**ACTIVITY**
State, as a single number, how many lines in the data below contain "Delete".
[DATA FOR THE TASK — start]
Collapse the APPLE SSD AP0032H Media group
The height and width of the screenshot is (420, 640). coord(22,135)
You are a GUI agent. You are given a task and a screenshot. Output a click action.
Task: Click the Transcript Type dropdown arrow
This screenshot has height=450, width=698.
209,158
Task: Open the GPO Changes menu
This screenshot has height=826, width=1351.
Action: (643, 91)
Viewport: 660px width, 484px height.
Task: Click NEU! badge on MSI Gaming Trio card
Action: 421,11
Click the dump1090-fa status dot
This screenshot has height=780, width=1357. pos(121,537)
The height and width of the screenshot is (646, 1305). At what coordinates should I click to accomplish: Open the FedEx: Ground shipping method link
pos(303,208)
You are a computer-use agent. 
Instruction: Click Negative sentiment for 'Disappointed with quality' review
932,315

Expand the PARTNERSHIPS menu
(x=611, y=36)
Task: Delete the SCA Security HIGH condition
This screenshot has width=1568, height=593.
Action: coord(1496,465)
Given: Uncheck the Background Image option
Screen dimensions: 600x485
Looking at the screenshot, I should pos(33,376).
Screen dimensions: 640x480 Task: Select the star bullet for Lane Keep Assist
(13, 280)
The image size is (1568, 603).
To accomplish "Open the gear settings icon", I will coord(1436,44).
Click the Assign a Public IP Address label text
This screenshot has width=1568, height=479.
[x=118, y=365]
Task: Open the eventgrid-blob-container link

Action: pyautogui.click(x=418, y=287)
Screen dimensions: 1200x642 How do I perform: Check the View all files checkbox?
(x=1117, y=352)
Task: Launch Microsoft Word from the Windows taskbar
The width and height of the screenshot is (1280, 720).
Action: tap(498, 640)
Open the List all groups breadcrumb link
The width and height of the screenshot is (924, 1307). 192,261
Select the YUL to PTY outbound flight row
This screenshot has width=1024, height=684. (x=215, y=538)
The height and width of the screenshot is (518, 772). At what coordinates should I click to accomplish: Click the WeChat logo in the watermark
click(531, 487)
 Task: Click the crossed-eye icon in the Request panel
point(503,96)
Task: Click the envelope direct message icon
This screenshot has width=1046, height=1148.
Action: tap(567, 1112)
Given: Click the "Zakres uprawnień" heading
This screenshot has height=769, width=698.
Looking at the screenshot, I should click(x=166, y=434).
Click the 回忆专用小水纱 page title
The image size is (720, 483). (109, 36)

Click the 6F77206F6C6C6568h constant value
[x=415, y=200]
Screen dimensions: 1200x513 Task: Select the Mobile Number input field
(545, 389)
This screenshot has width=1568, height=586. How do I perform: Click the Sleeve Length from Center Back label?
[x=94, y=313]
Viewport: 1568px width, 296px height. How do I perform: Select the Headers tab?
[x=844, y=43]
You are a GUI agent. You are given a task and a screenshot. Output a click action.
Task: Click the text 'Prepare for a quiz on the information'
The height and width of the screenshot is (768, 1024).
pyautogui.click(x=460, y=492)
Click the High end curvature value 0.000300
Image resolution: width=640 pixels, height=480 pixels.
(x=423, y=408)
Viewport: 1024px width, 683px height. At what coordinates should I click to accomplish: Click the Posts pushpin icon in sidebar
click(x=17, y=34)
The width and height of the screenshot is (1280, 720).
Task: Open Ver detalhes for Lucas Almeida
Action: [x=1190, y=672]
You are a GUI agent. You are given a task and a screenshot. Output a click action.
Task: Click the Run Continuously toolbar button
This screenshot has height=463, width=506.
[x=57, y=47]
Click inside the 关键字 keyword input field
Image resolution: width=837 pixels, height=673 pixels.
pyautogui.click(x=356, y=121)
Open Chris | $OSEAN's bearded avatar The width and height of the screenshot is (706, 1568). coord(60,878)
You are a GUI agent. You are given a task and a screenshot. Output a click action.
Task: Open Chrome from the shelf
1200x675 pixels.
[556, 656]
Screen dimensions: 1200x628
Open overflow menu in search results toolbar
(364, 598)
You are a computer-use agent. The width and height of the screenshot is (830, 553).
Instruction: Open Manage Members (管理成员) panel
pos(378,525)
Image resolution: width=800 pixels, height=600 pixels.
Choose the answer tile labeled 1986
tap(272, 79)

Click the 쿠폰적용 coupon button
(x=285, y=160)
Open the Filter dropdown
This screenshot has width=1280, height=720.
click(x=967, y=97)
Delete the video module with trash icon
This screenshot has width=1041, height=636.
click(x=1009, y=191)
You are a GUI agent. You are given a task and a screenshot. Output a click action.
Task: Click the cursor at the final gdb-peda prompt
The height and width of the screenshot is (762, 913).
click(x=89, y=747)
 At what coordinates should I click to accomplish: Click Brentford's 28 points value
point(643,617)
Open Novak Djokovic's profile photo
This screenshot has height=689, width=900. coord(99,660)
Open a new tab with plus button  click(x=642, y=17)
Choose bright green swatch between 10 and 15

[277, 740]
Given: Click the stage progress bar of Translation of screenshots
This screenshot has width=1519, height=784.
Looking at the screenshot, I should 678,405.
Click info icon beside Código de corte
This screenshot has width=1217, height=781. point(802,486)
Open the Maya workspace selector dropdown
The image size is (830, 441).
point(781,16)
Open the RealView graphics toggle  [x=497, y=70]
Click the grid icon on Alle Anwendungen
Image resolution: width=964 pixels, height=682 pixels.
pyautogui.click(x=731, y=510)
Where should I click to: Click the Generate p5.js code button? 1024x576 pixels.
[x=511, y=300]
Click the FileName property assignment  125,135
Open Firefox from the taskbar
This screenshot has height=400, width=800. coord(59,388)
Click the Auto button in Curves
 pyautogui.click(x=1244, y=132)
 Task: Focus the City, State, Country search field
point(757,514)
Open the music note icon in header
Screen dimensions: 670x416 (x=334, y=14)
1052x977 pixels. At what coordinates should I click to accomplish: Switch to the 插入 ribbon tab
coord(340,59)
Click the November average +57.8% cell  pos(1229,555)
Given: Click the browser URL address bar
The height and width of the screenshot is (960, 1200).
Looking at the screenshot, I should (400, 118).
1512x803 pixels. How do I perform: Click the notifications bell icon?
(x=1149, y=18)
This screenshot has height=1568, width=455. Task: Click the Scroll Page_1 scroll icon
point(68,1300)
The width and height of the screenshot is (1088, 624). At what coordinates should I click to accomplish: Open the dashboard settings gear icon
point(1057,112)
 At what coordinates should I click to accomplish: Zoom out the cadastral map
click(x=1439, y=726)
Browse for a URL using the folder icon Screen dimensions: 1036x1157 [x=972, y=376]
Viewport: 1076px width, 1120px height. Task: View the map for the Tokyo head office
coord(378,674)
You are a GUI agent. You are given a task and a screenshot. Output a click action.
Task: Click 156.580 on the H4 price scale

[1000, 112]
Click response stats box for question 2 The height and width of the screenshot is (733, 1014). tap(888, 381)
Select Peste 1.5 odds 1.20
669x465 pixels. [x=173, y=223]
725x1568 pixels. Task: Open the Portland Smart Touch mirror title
[DATA FOR THE TASK — finish]
**SOLUTION TO THE EXERCISE**
2